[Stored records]
□ □ □ □ □ □ □
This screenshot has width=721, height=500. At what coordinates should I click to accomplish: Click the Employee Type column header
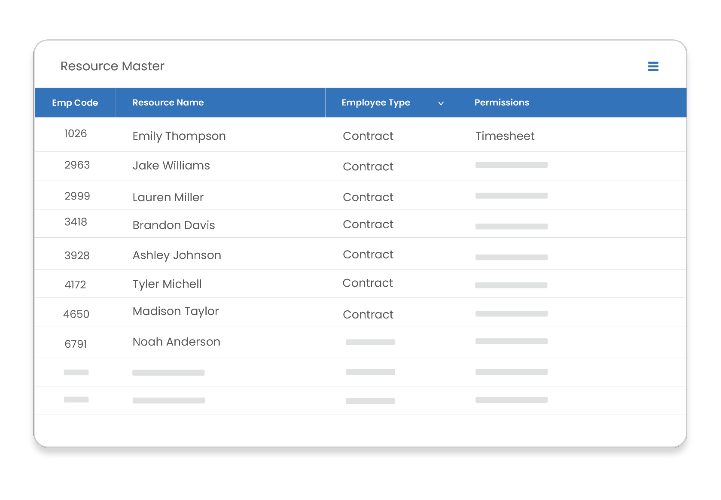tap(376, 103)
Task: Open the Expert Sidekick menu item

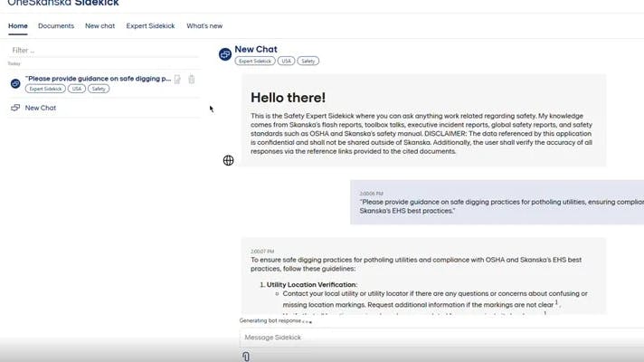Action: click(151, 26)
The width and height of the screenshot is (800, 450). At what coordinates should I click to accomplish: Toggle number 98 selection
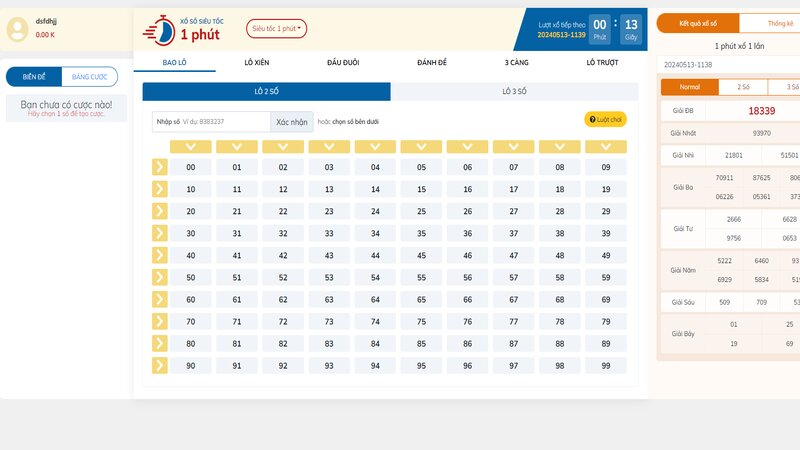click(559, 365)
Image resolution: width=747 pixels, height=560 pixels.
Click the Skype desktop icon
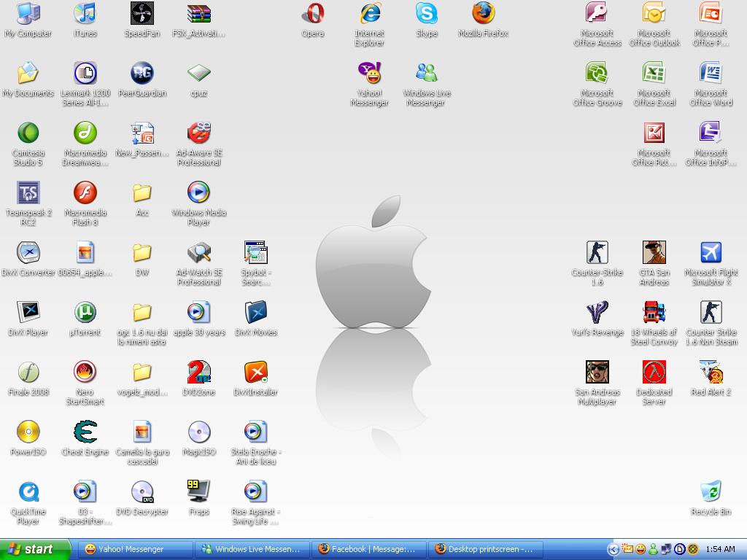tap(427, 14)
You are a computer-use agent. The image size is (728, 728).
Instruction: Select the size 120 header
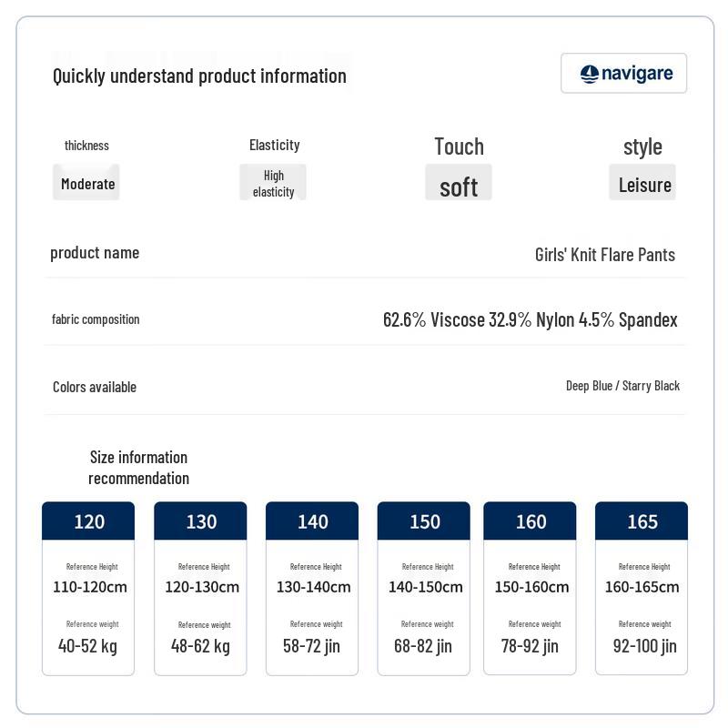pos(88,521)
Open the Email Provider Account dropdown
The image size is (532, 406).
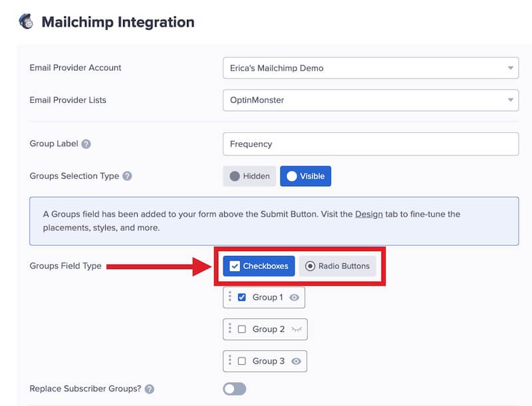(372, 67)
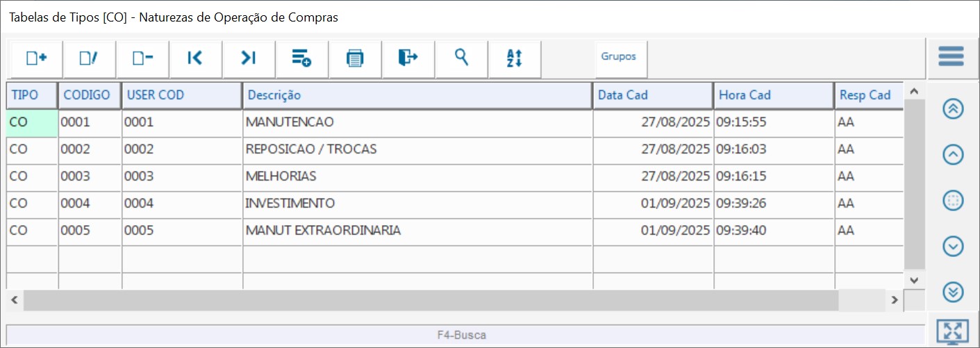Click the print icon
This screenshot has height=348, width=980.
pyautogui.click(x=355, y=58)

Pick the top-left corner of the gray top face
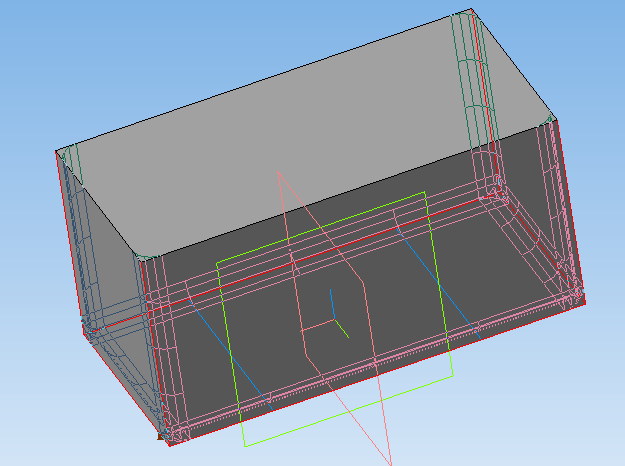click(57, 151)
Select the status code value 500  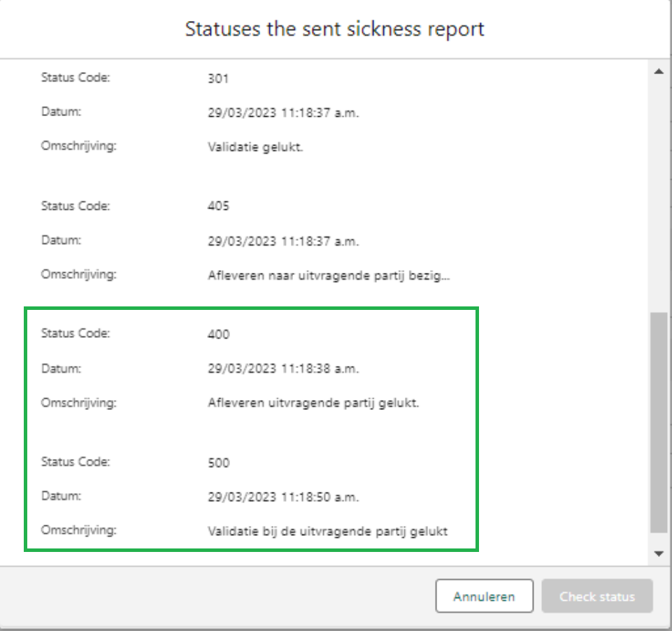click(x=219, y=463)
□ □ □ □ □ □ □
Exercise brief: Print, exactly, each line above from the one with "The width and" to the one with "Open the Email Provider Account dropdown", end lines included. Leave pictures out of it.

Written answer:
The width and height of the screenshot is (800, 450). At what coordinates should I click to accomplish: Toggle number 98 selection
click(559, 365)
Image resolution: width=747 pixels, height=560 pixels.
Click the Skype desktop icon
tap(427, 14)
You are a computer-use agent. The image size is (728, 728).
Instruction: Select the size 120 header
pos(88,521)
Open the Email Provider Account dropdown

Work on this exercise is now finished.